L48 working gas storage at 2,290 Bcf as of May 8, 2026 is 140 Bcf above the five-year average and 3.5% above year-ago levels, providing a comfortable buffer heading into the injection season [FACT: EIA Weekly Storage Report May 14 2026, Energy Edge storage summary]. The EIA expects inventories to end the October 31 injection season approximately 7% above the five-year average, implying that even with strong LNG feedgas demand and normal summer weather, the market enters winter 2026/27 with a sizeable surplus [FACT: EIA STEO May 2026, EIA Natural Gas Monthly]. This storage surplus acts as a ceiling on spot prices: any price rally above $3.50/mmBtu would be met by producers hedging into the forward curve and storage operators locking in injection spreads, limiting upside potential.
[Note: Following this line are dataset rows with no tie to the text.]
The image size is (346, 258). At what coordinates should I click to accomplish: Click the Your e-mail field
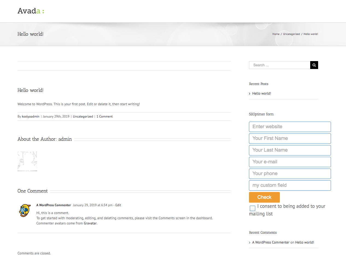(x=290, y=162)
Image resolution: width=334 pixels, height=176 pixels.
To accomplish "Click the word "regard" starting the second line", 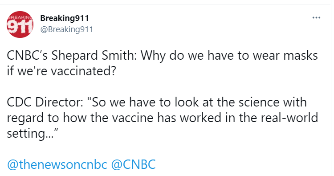I will [x=25, y=118].
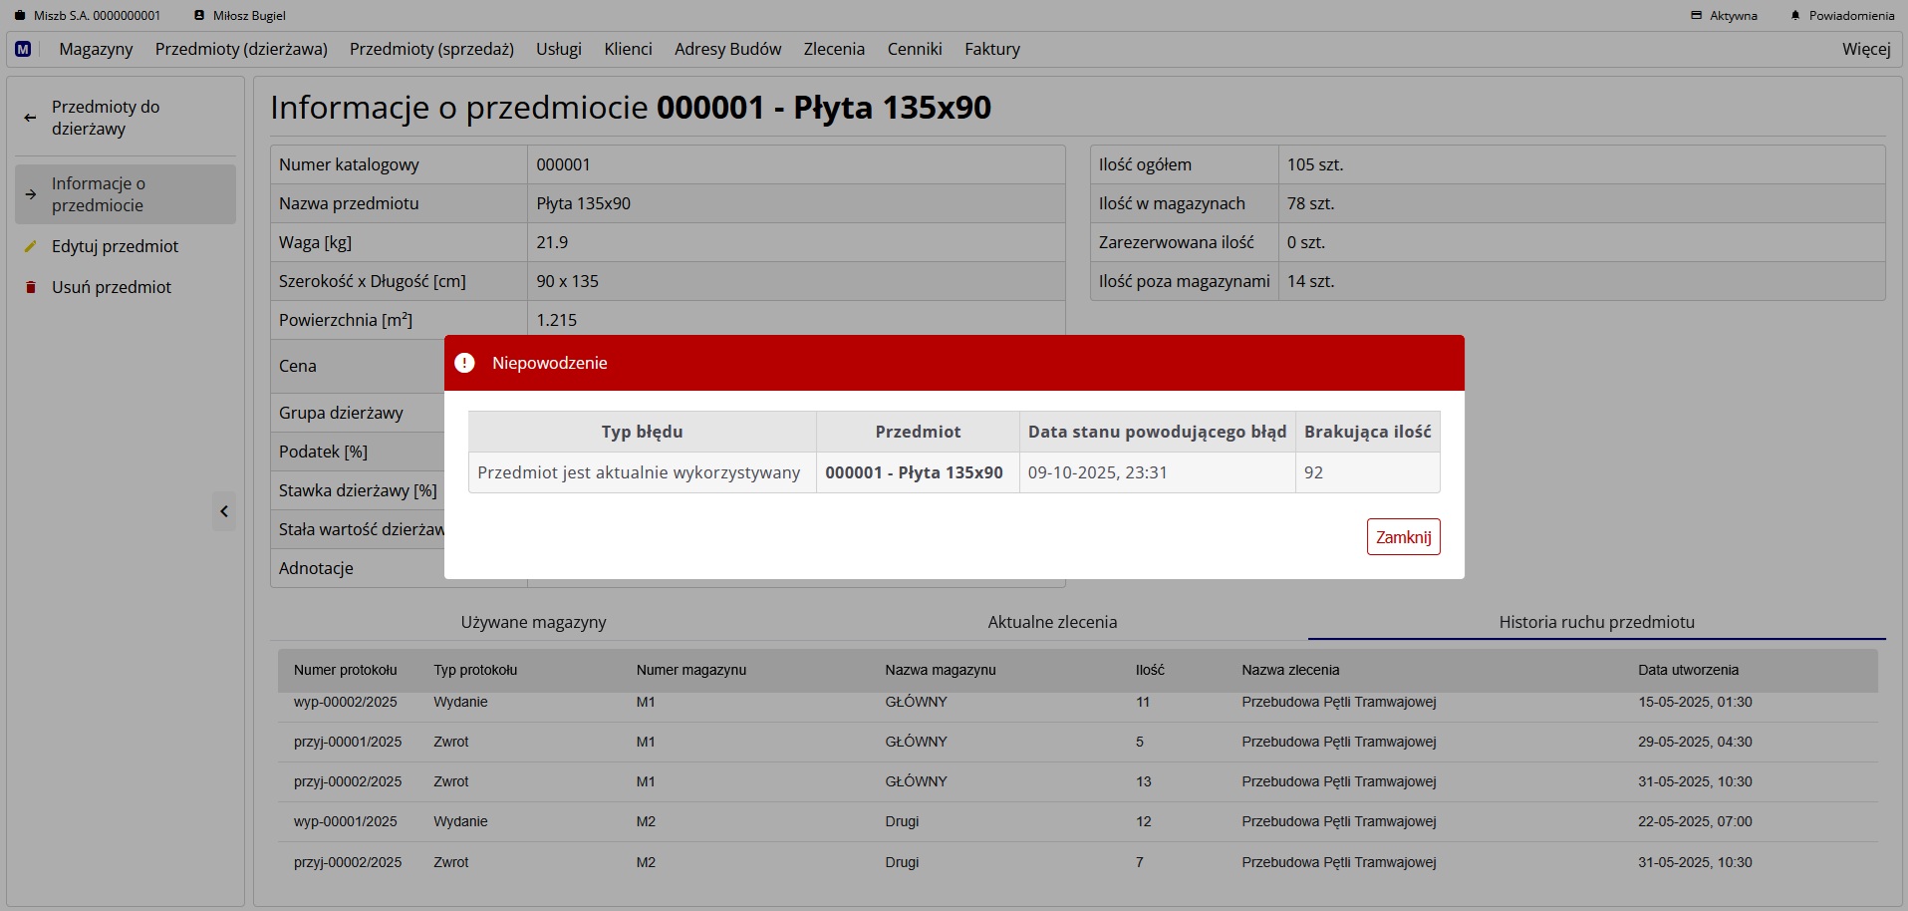Click the red trash icon for Usuń przedmiot

point(30,287)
The EIA notes that "higher storage levels help meet demand and reduce the risk of price volatility" [FACT: EIA STEO May 2026]. The one caveat is that storage adequacy varies by region: the South Central region (salt and non-salt) is well-supplied, but the East and Midwest regions are running closer to the five-year average, creating regional basis risk even when the aggregate looks comfortable [FACT: EIA Weekly Storage Report, regional breakdown].
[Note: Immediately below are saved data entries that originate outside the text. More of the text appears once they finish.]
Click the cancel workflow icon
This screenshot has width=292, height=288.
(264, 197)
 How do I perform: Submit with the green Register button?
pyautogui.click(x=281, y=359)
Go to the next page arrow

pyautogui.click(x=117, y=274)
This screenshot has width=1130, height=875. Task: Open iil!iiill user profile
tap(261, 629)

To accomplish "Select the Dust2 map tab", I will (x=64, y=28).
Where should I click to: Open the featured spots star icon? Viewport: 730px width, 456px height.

In the US power sector, the natural gas-to-coal switching threshold is approximately $2.50-3.00/mmBtu at current coal prices (Central Appalachia at $55-60/short ton) and emissions costs, meaning that at Henry Hub below $2.50/mmBtu, coal-fired generation becomes cost-competitive with combined-cycle gas plants for baseload power. At current Henry Hub levels of $3.00-3.10/mmBtu, gas maintains a clear cost advantage over coal, supporting annual gas burn of approximately 35-36 Bcf/d in the power sector. However, the rising share of renewable generation (solar and wind capacity additions of 35-45 GW annually in the US) is structurally eroding gas-for-power demand, with EIA projecting that renewables will account for 26% of US electricity generation in 2026, up from 22% in 2024 [ESTIMATE: EIA STEO May 2026, S&P Global Platts power analytics, EIA Electric Power Monthly]. This structural demand erosion is partially offset by data center load growth, which the EIA and industry analysts estimate at 15-20 GW of incremental demand by 2027, equivalent to approximately 2-3 Bcf/d of incremental gas-fired generation if served by gas plants [SPECULATION: EIA STEO, McKinsey, Grid Strategies data center load growth analysis].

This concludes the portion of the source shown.